_QUOTED PASSAGE_
· · · ·

Cannes Lions 2026
Why DEPT is Opening A Shop For Cannes Lions
The agency activation will run alongside the Secret Garden space during the festival, offering a twist that gives guests a lasting brand connection explains Marjan Straathof
13 May 2026
After being recognised by Cannes Lions 2025 as one of the standout activations of last year, DEPT’s Secret Garden will return but this time round, it comes with a new addition; a limited-edition Souvenir Shop.
The shop will offers a capsule collection, operating more like a fashion pop-up, with a limited edition of items and the gifts to only be revealed once picked up. The experience is designed to be a chance to have important conversations, through a refined approach that leaves guest with a piece worth treasuring.
First born out of the pandemic, DEPT Apparel was created as a way of boosting the sense of culture and belonging, and has grown into a recognisable brand working with Meta, Red Bull and Lufthansa.
Marjan Straathof, global SVP of marketing at DEPT talks about how the idea for the Souvenir Shop came from the demand of clients asking about pieces and people’s anticipation for the next drop of DEPT Apparel.
Creative Salon: Why run a souvenir shop at Cannes? What will it aim to do?

· · · ·

_WHAT THIS TASK INVOLVES_
Write the next part of the article about DEPT's souvenir shop at Cannes Lions, picking up after its final line. The material that comes after this article has nothing to do with the task.

_PROVIDED MATERIAL_
· · · ·

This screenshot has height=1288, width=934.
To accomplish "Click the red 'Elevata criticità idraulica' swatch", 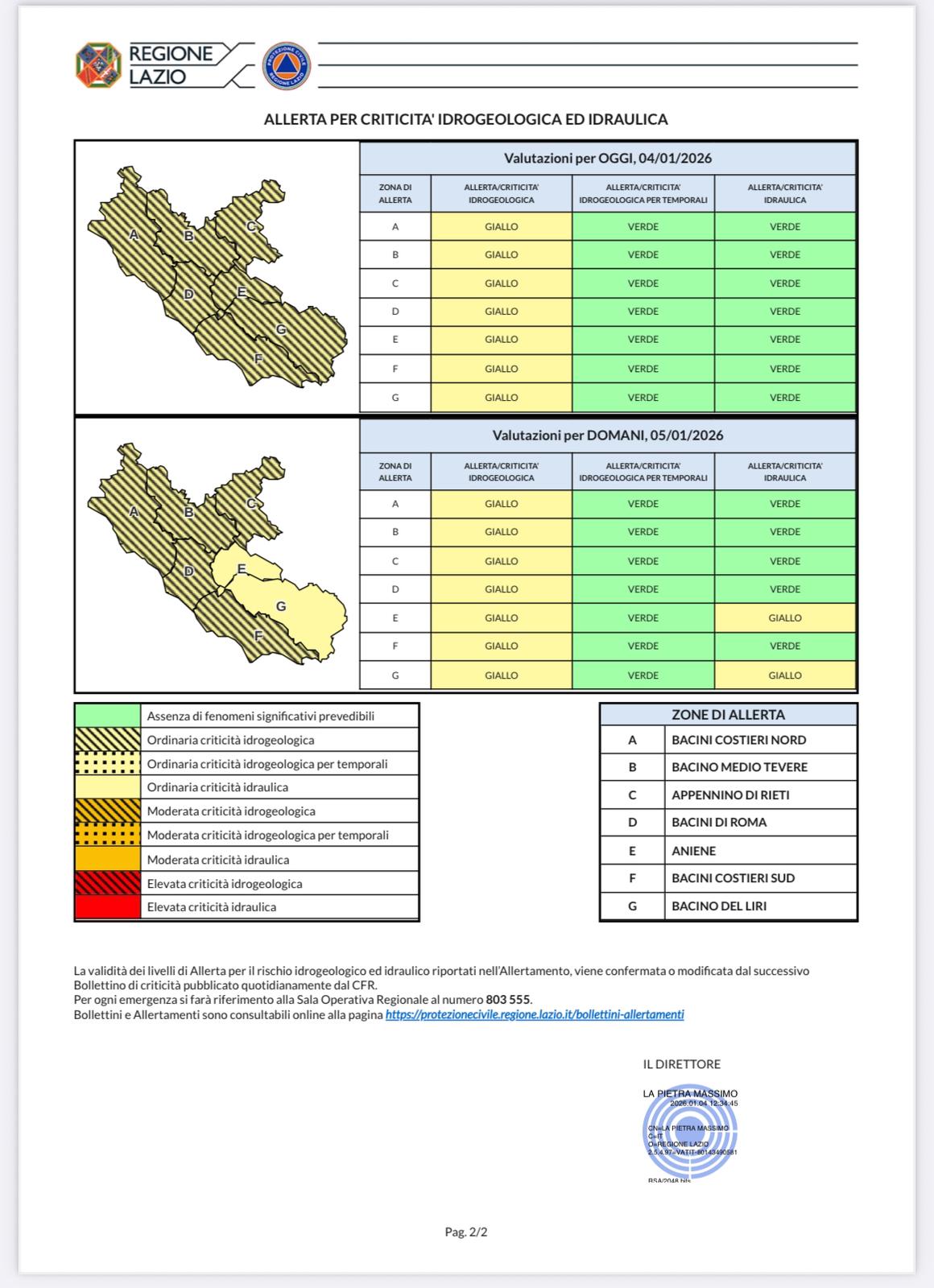I will (107, 907).
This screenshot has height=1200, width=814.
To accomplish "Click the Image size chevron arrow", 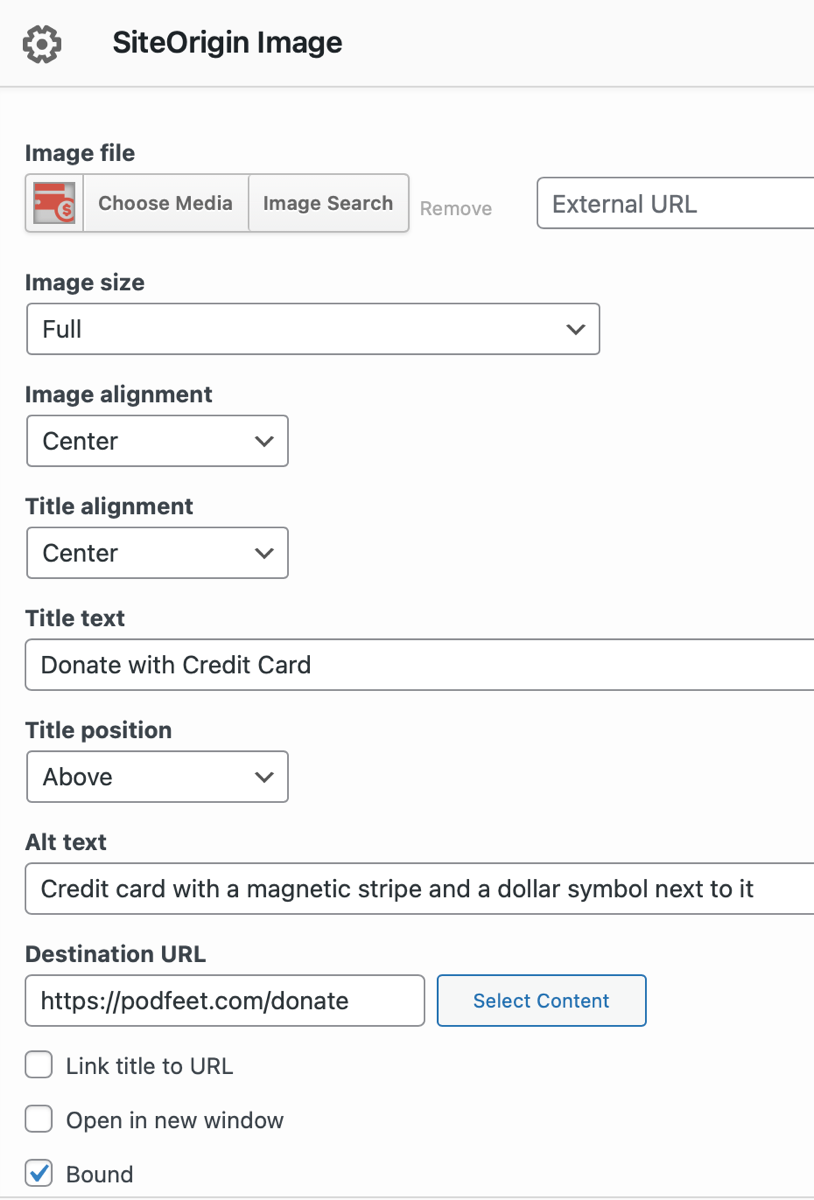I will [x=575, y=329].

· · · ·

_OUTPUT OF THE EXERCISE_
Marjan Straathof: Cannes can feel like a lot. Everywhere you look there's more noise, more branding, more people trying to compete for attention. The Secret Garden was always our answer to that: a smaller, more intentional space for conversations that actually go somewhere. This year, we’re opening the Souvenir Shop with exactly the same thinking. We wanted to bring a piece of our world with us, something that felt genuinely like DEPT rather than something we'd built because we felt we should. If people walk away with something they actually want to keep, and a slightly different sense of who we are, that's the brief met.
Where did the idea come from?
DEPT Apparel has been part of our internal culture for years. It started during the pandemic as a slightly random idea that people inside DEPT got really into, and then it slowly took on a life of its own. Clients started asking about pieces. Teams wanted collaborations. People kept wanting to know what the next drop was. So bringing it to Cannes didn't feel like building an activation. It felt more like bringing a little piece of our world with us. Looking back, it feels like it was always going to end up here eventually.
How will it operate and look? What will it feature?
It runs more like a fashion pop-up than a merch table. Guests reserve a collection slot in advance, quantities are limited, and the item they receive is only revealed at pick-up. The collection includes raffia tote bags, leather travel tags and keychains, ping pong paddles, pétanque sets, mikado, coasters and postcards. Everything has been made with the same care we put into any DEPT Apparel drop. The surprise element is deliberate. It makes the moment of collection feel like something worth turning up for.
How will it work alongside last year's Secret Garden format?
The Secret Garden stays exactly as it was. An invite-only space just off the Croisette, built for senior-level conversations that go beyond the buzzwords and into what is actually changing. That format worked last year because it was small and honest, and we're not fixing what isn't broken. The Souvenir Shop sits alongside it as another expression of the same instinct: show up with intention, make things worth keeping. The two things reinforce each other rather than compete.
Who do you hope will shop in it?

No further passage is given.